Records drawn from a dataset:
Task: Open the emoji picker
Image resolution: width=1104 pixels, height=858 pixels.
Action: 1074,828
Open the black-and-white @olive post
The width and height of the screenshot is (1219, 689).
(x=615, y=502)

Task item: Please copy exactly, and only, the lines from the line containing "Image resolution: width=1104" through the last line of the records, with both ends included.

The answer:
Image resolution: width=1104 pixels, height=858 pixels.
Action: 1074,828
Open the black-and-white @olive post
The width and height of the screenshot is (1219, 689).
(x=615, y=502)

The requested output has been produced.